◆ **Problem statement**: In the passage on press coverage of the Mumbai attacks, begin at the words "We learn a whole" and stop after "It is unbelievable.", changing "coastal security scheme" to "maritime security scheme".

◆ **Page text**:
————————
In contrast, the cover story in Frontline
(December 19) by Parveen Swami has much background to provide that any journalist
can be proud of. In fact, of all the reporters who covered the event, Parveen
Swami stands head and shoulders above them. It is clear that he has access
to information that no one else has. His interpretation of events is that
"despite the mass of credible intelligence that was available, no system
was put in its place to guard against the attacks" because "Mumbai
simply did not have the resources to do so". According to him, with just
147 policemen for every 100,000 population, Mumbai fell well short of global
norms. Worse, as he put it "hotels and businesses, for their part failed
to enhance their own internal security systems" and "neither the
Trident Hotel nor the Taj, for example, had access control systems".
Adds Praveen Swami: "Even if police personnel had been stationed near
the terrorist targets, it is improbable that they could have intervened effectively."
Something to ponder over. What comes as a shock is Swami's revelation that
Faisal Haroun, a top Lashkar operative who commanded the terror groups India-focussed
operations out of Bangladesh had been using a complex shipping network, with
merchant ships and small fishing boats to move explosives to Lashkar units
operating in India. Where in India? That is not stated. But according to Swami
again, Haroun has been attempting to set up an Indian Ocean base for the Lashkar.
Tehelka (December 13) carries a whole lot
of articles that confirms the journal's reputation as an investigating media.
We learn a whole lot of things, like, for example, that the intelligence set-up
is beset with rivalry, and agencies often do not share their inputs, that
as part of the Gujral Doctrine aimed at better ties with Pakistan, Prime Minister
Inder Kumar Gujral had called a halt to all covert operations in Pakistan,
that a coastal security scheme had been announced a long time ago with an
outlay of Rs 550 crore but Maharashtra had got only Rs 2 crore of its share
of Rs 40 crore, that there is something suspicious about the captain of the
shipping trawller Al Kuber in which the Pakistani terrorists had travelled
from Karachi to Mumbai, who had entered into Pakistani waters, only to be
captured by the terrorists, that a report crafted by a former Home Secretary
on internal security was only on paper-and a whole lot of things. It is unbelievable.
How come? Are our political leaders insensitive to gathered intelligence?
————————
◆ **Material supplied**:
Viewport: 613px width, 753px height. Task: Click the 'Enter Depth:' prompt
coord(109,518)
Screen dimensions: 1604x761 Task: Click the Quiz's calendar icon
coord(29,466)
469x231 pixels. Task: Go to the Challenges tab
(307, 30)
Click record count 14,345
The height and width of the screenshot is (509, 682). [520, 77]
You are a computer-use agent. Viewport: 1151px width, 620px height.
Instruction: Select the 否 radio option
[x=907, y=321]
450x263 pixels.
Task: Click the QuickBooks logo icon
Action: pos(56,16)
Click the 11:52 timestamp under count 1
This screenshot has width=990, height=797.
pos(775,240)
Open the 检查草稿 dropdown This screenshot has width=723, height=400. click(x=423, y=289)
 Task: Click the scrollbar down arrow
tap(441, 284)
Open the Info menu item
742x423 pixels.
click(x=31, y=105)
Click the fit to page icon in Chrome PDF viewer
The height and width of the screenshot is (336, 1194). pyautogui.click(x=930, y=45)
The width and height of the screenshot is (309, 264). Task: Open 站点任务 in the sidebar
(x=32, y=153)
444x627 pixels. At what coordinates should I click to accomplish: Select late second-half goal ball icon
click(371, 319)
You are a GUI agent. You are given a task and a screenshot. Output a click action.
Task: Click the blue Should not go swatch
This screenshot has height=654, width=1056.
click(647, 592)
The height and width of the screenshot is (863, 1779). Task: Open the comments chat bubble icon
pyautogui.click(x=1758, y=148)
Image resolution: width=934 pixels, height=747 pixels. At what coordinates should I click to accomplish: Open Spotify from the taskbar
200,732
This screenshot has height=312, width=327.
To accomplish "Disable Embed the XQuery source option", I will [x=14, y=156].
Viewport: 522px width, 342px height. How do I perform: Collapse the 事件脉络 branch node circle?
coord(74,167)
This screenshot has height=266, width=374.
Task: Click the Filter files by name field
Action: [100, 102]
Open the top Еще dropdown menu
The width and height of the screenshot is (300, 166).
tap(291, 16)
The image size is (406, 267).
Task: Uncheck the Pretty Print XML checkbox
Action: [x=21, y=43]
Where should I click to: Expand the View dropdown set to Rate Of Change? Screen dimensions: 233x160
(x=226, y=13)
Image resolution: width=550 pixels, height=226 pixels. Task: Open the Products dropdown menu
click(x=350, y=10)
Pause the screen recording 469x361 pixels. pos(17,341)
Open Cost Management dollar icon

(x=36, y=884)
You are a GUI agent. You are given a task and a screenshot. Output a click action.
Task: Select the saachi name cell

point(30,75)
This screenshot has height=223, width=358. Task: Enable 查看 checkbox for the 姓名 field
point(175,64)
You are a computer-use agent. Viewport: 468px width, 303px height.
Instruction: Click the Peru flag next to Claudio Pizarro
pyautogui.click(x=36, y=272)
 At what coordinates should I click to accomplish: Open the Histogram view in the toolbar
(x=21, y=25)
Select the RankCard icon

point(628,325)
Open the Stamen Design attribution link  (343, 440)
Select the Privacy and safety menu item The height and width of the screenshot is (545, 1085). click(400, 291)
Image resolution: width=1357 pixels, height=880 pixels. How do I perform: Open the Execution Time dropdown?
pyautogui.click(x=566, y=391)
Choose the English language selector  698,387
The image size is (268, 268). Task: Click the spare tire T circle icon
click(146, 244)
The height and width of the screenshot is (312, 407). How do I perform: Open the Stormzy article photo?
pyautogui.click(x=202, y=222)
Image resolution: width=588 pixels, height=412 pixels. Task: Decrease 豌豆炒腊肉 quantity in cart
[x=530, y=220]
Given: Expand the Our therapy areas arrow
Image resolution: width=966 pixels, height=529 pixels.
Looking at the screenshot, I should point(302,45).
————————
◆ **Response to this task**:
We learn a whole lot of things, like, for example, that the intelligence set-up
is beset with rivalry, and agencies often do not share their inputs, that
as part of the Gujral Doctrine aimed at better ties with Pakistan, Prime Minister
Inder Kumar Gujral had called a halt to all covert operations in Pakistan,
that a maritime security scheme had been announced a long time ago with an
outlay of Rs 550 crore but Maharashtra had got only Rs 2 crore of its share
of Rs 40 crore, that there is something suspicious about the captain of the
shipping trawller Al Kuber in which the Pakistani terrorists had travelled
from Karachi to Mumbai, who had entered into Pakistani waters, only to be
captured by the terrorists, that a report crafted by a former Home Secretary
on internal security was only on paper-and a whole lot of things. It is unbelievable.